■ Task instructions:
Everything in the records below except the images should be output exactly as written.

———

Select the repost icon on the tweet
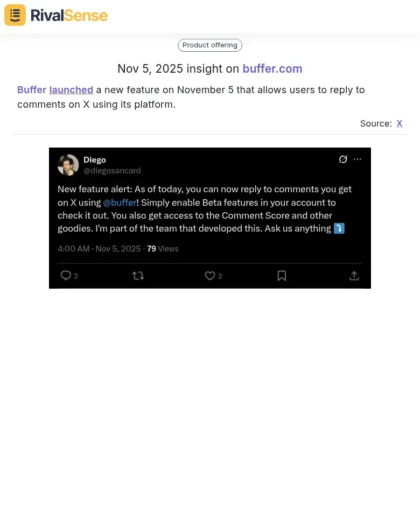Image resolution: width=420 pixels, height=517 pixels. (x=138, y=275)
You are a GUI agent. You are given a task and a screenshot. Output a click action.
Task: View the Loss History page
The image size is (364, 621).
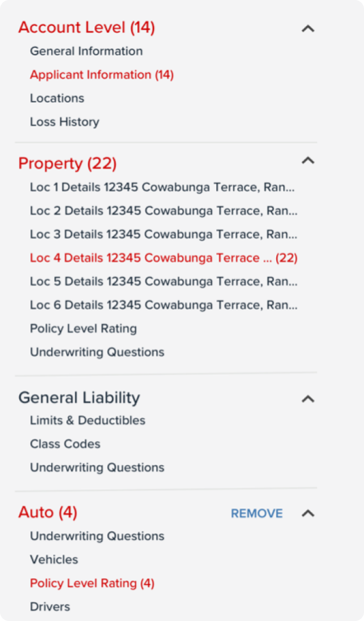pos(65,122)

———

■ Expected output:
Select the repost icon on the tweet
Image resolution: width=420 pixels, height=517 pixels. (x=138, y=275)
You are a GUI agent. You are given a task and a screenshot. Output a click action.
Task: View the Loss History page
The image size is (364, 621).
pos(65,122)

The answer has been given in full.